■ Problem requirements
All entries must be set down once more, precisely as given.

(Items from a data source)

▼▼▼

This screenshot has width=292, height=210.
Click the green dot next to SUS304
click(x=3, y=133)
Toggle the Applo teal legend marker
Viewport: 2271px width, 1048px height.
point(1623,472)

▲▲▲

■ The completed task
This screenshot has width=292, height=210.
Click the green dot next to SUS304
click(x=3, y=133)
Toggle the Applo teal legend marker
Viewport: 2271px width, 1048px height.
point(1623,472)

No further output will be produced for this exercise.